Zinc "whiskers", page 2
A discussion started in 1995 but continuing through 2010(1999)
As an Industrial Hygienist, I have the opportunity to assess numerous health risks. Never have I seen any research about zinc whiskers or zinc needles. A minor search of professional IH groups has not identified any health based documentation. Of course zinc oxide, zinc stearate, and other zinc forms have been known and assessed for quite some time now. One article I recently read, attempted to draw a comparison between asbestos and zinc whisker exposure. While I can understand the electronic risks, do you know of any health based documentation?
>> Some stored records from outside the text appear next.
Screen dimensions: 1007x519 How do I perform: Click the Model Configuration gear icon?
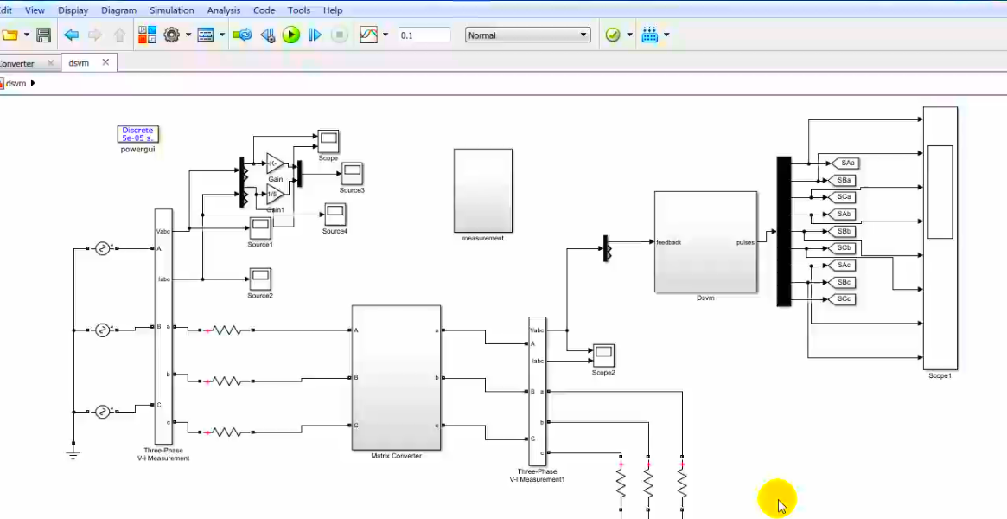(x=171, y=35)
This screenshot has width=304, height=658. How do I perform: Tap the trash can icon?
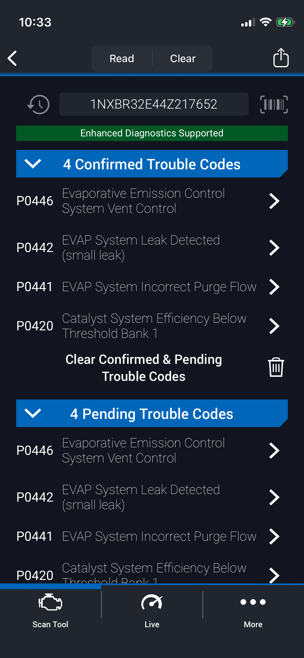point(276,367)
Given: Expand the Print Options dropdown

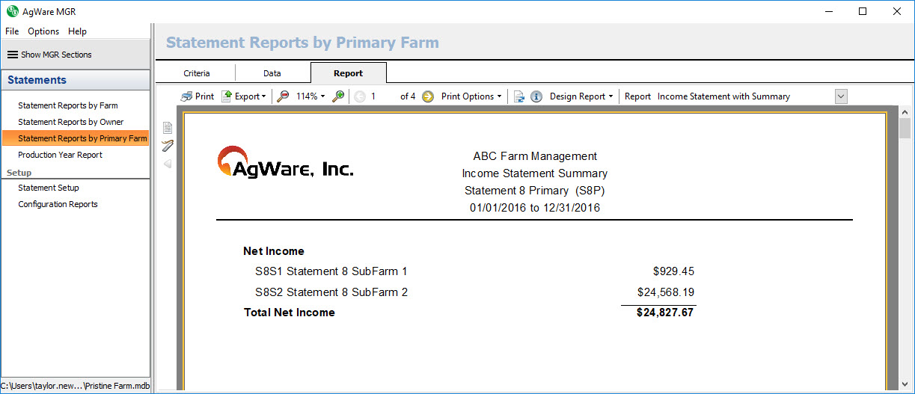Looking at the screenshot, I should [x=471, y=96].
I am aware of the court case you directed others towards.
- St. Louis, Missouri
Would you please give us that asbestos-zinc whisker article's reference please? Sounds a little far out to me.
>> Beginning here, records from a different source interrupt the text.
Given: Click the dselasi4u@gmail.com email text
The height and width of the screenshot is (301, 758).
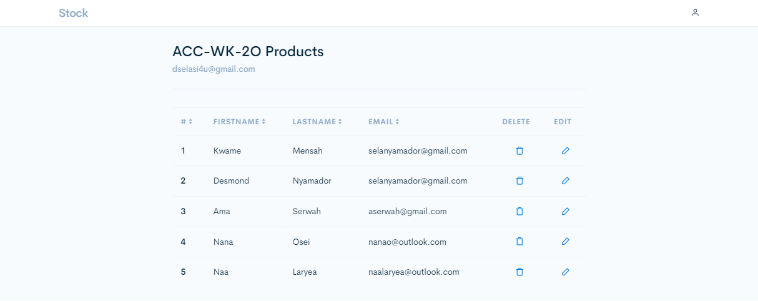Looking at the screenshot, I should pos(214,69).
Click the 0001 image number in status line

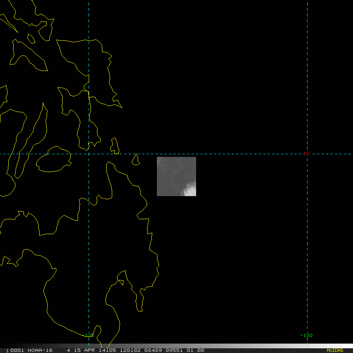pyautogui.click(x=17, y=351)
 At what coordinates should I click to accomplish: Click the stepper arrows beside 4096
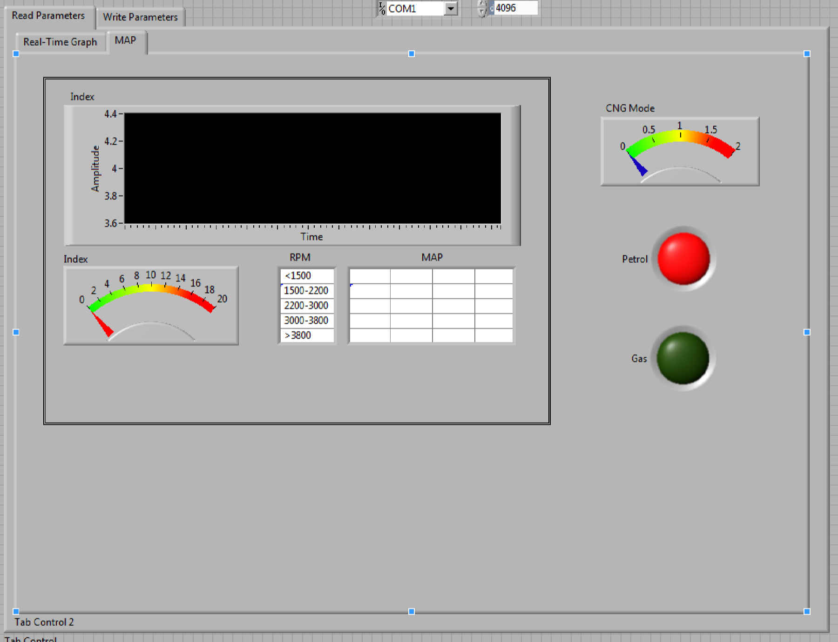click(482, 8)
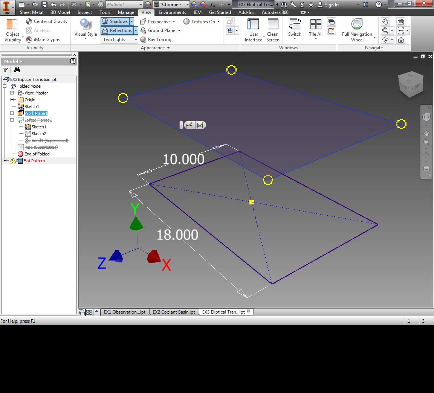Toggle Reflections off
This screenshot has height=393, width=434.
[116, 30]
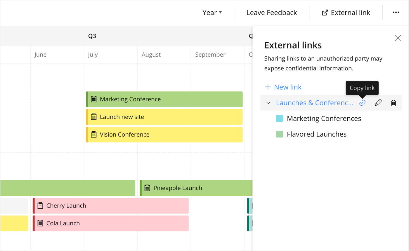Screen dimensions: 409x251
Task: Click Leave Feedback in the toolbar
Action: click(272, 13)
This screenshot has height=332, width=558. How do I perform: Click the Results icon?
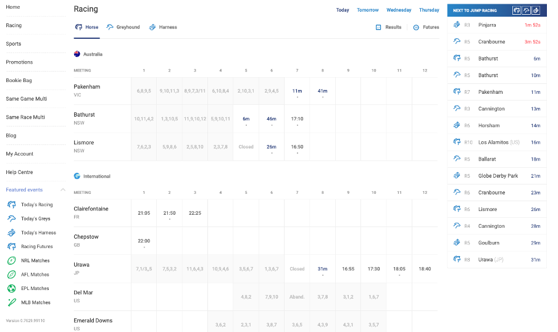[378, 27]
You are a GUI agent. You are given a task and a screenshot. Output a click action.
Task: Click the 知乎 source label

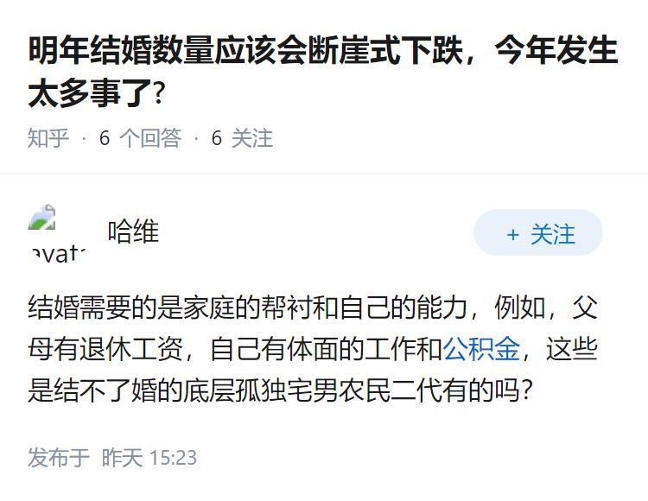pos(48,138)
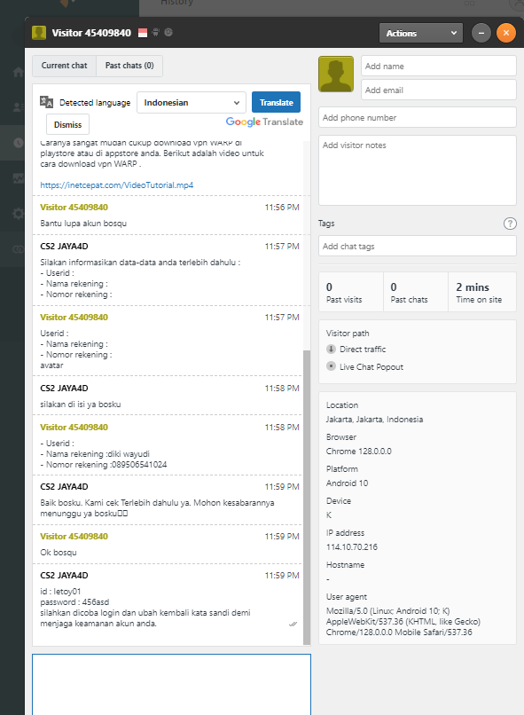Select the Current chat tab
Image resolution: width=524 pixels, height=715 pixels.
[x=64, y=66]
Falls Township, Pennsylvania
I have not read the asbestos-zinc whisker article, but I do know that a relationship could be drawn between them. In at least one state (Michigan or Minnesota, I forget, but I'm sure there's others), the legal definition of 'asbestos' is any inorganic substance that has a 100:1 length-to-width ratio or greater. By this definition, zinc whiskers are classified as asbestos and a manufacturer could be sued on the grounds that the company is exposing their workers to asbestos. This legal definition is different than the true geologic definition of asbestos, which has this description in addition to others but is limited to a small range of silicate minerals. As a side note, 95% of all asbestos does NOT cause lung cancer. They do, however, cause asbestosis, which is the scarring of lung tissue as these crystals get stuck in the lung, which I'm sure that zinc whiskers could cause.
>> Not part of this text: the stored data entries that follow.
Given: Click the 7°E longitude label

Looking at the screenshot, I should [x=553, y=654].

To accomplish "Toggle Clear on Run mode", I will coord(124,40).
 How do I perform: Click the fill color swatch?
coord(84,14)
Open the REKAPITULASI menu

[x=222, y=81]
I cannot remember which state this story came from, but some mining company that mined nothing similar to asbestos was sued for contaminating the river exiting the mining grounds with asbestos. After some scientific research was done, it was found that the mining company was keeping the river TOO clean. Some diatoms (aquatic microorganisms) that grow only in the cleanest of waters produced silica shells with a length-to-width ratio of 100:1 or greater, which met the legal definition. Unfortunately, I never heard about the conclusion of the lawsuit...Chase Watkins
- Purcell, OK
Yes, certain particle sizes and shapes are troublesome regardless what material they're made of -- think of glass shards and the terrible bodily damage they can do despite how innocuous glass is as a 'chemical'.
Asbestosis is a real disease that had a number of industrial workers as its victims, and who have our deepest sympathy for their tragic fate.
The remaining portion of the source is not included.